Selected extract
Bonald also sees divorce as the first stage of disorder in the state (the principle of macrocosm/microcosm). He insists that the deconstitution of the family brings about the deconstitution of state, with "The Kyklos" not far behind. (On Divorce, pp. 88–89, 149.)

Erik von Kuehnelt-Leddihn draws a connection between the family and monarchy:

Due to its inherent patriarchalism, monarchy fits organically into the ecclesiastic and familistic pattern of a Christian society. (Compare the teaching of Pope Leo XIII: 'Likewise the powers of fathers of families preserves expressly a certain image and form of the authority which is in God, from which all paternity in heaven and earth receives its name — Eph 3.15') The relationship between the King as 'father of the fatherland' and the people is one of mutual love. (Liberty or Equality, p. 155)

==Politics and the family==
In her book, Delacroix, Art and Patrimony in Post-Revolutionary France, Elisabeth Fraser analyses Eugène Delacroix's famous "Massacres of Chios" (1824), which helped galvanise philo-Hellenism in France. Delacroix's symbol for the oppressed Greek nation was a family employed as a conceptual and visual structuring device. A reviewer encapsulated Fraser's argument:

Equating patriarchal family metaphor with government paternalism and imperialist protectionism, the chapter argues that such familial intimations, heightened by acute emotionalism and hints of a Western culture soiled by Eastern penetration, corresponded to and reflected a paternalistic government urge to protect the victimized Greeks, a thinly veiled justification for French colonial intervention in the Mediterranean.

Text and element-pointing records
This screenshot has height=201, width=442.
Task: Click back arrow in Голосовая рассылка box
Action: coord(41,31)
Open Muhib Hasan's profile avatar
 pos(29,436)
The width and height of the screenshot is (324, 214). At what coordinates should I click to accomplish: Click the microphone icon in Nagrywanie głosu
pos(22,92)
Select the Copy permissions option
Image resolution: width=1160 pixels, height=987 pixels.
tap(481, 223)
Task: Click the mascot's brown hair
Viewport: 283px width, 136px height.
* * *
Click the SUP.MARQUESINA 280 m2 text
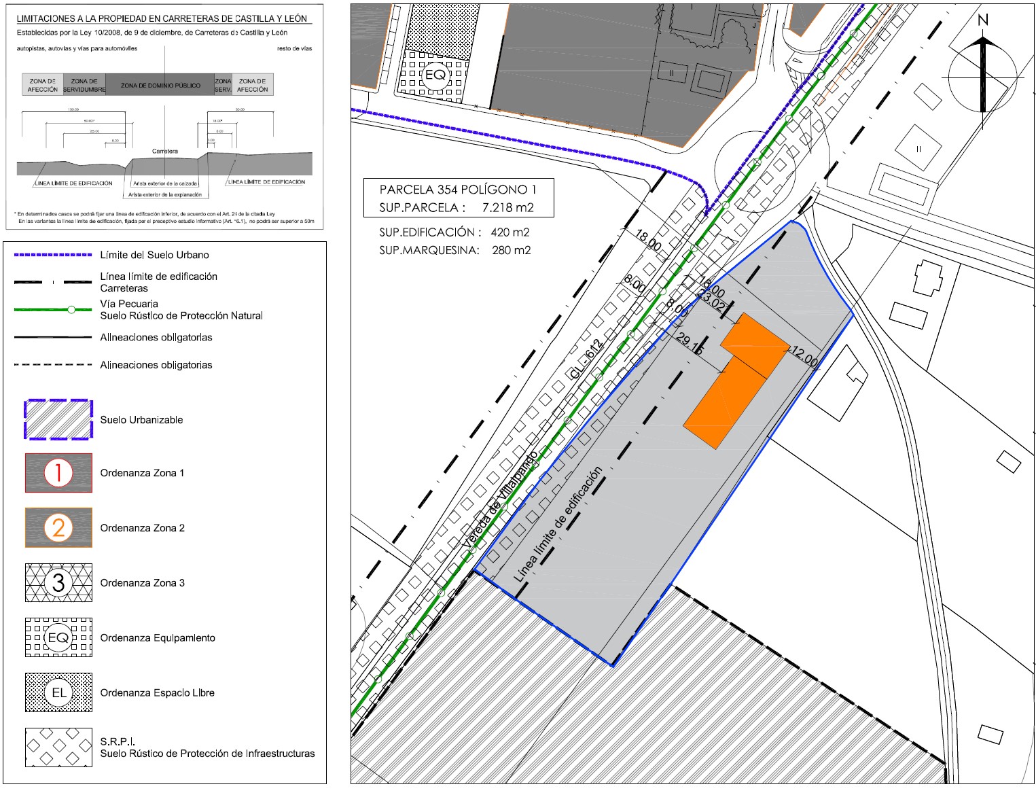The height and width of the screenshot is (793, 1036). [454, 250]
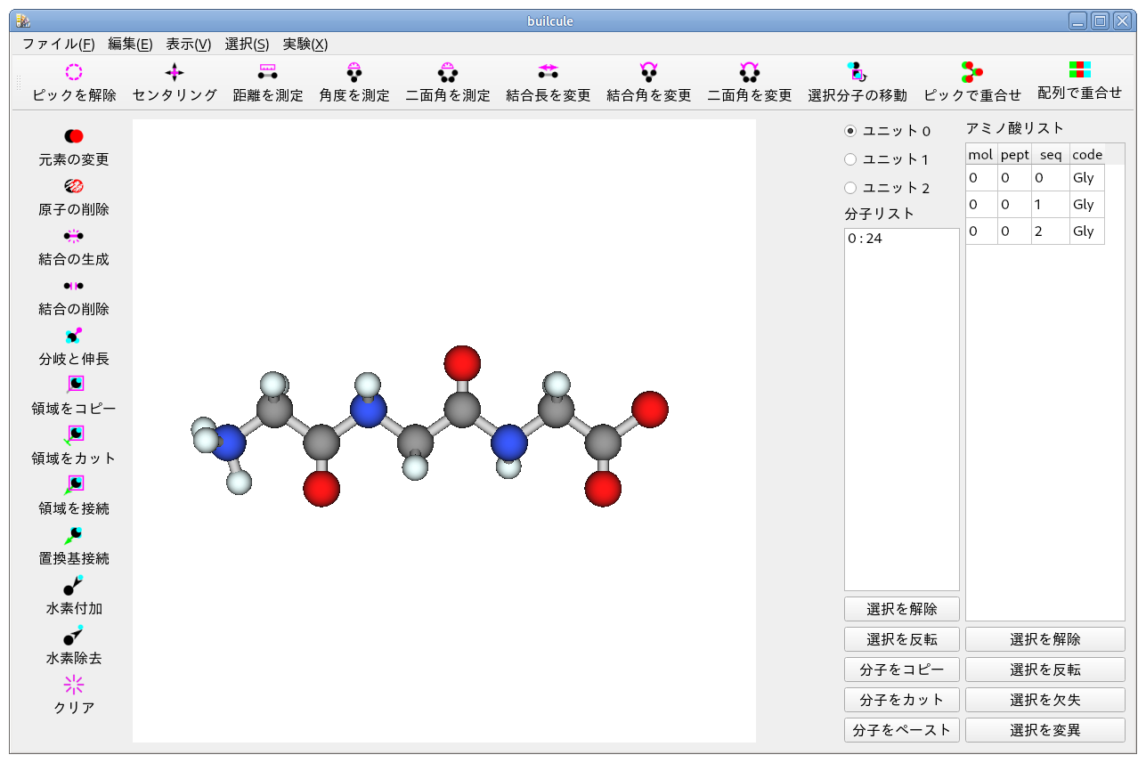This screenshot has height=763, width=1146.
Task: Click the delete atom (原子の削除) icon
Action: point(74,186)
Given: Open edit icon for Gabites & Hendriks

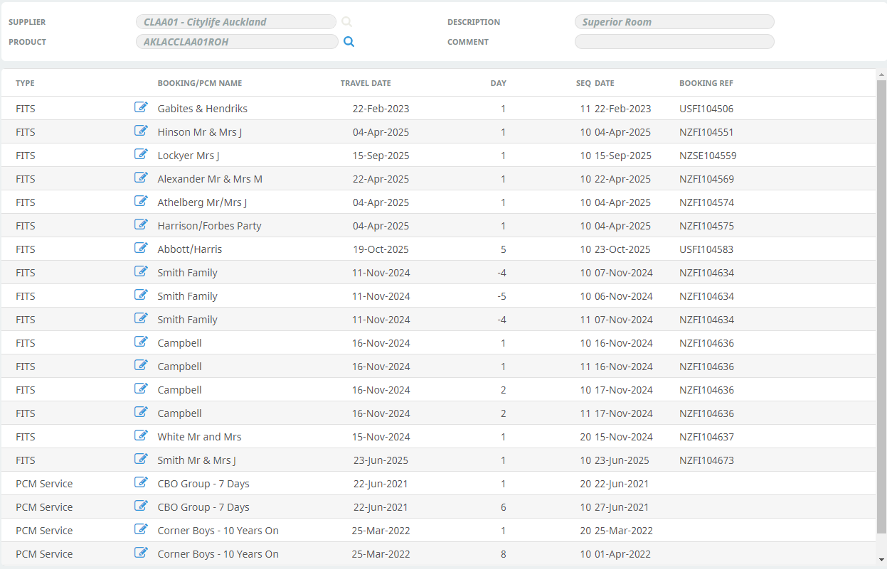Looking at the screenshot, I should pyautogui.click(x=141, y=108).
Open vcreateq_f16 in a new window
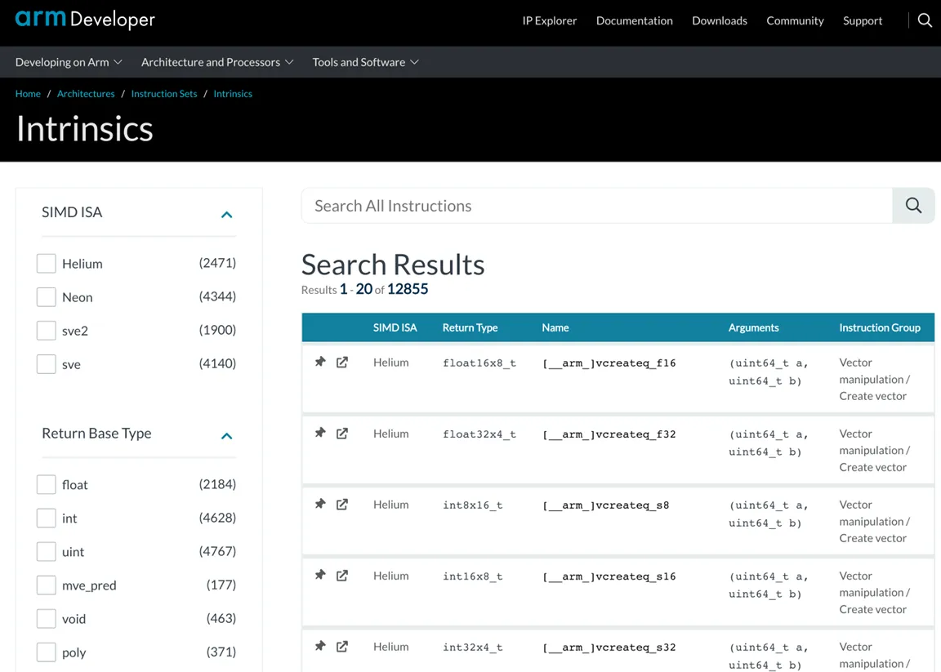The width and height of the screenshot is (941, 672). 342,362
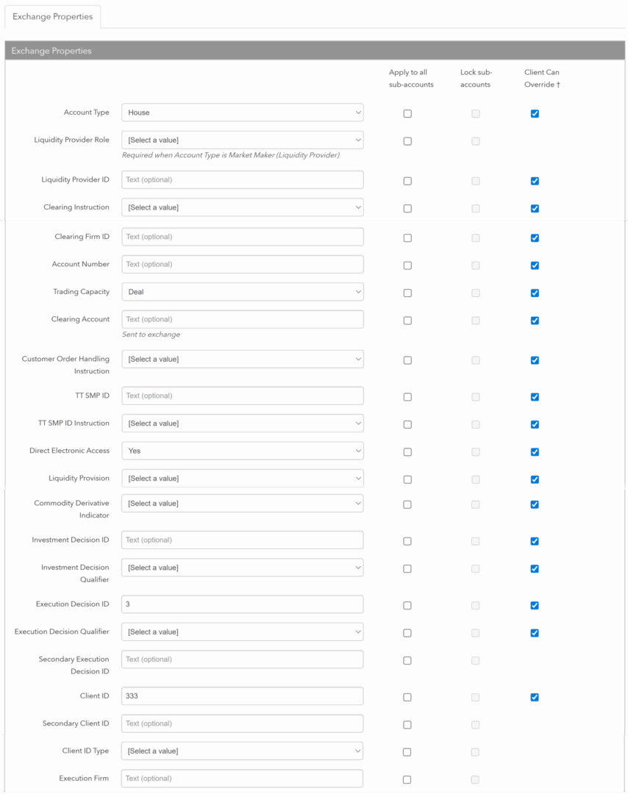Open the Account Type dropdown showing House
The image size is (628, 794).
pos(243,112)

Short exercise
From the passage above on the family and the state, output the part that opens with the words containing "Bonald also sees" and closes with "Equality, p. 155)", copied word for word.

Task response
Bonald also sees divorce as the first stage of disorder in the state (the principle of macrocosm/microcosm). He insists that the deconstitution of the family brings about the deconstitution of state, with "The Kyklos" not far behind. (On Divorce, pp. 88–89, 149.)

Erik von Kuehnelt-Leddihn draws a connection between the family and monarchy:

Due to its inherent patriarchalism, monarchy fits organically into the ecclesiastic and familistic pattern of a Christian society. (Compare the teaching of Pope Leo XIII: 'Likewise the powers of fathers of families preserves expressly a certain image and form of the authority which is in God, from which all paternity in heaven and earth receives its name — Eph 3.15') The relationship between the King as 'father of the fatherland' and the people is one of mutual love. (Liberty or Equality, p. 155)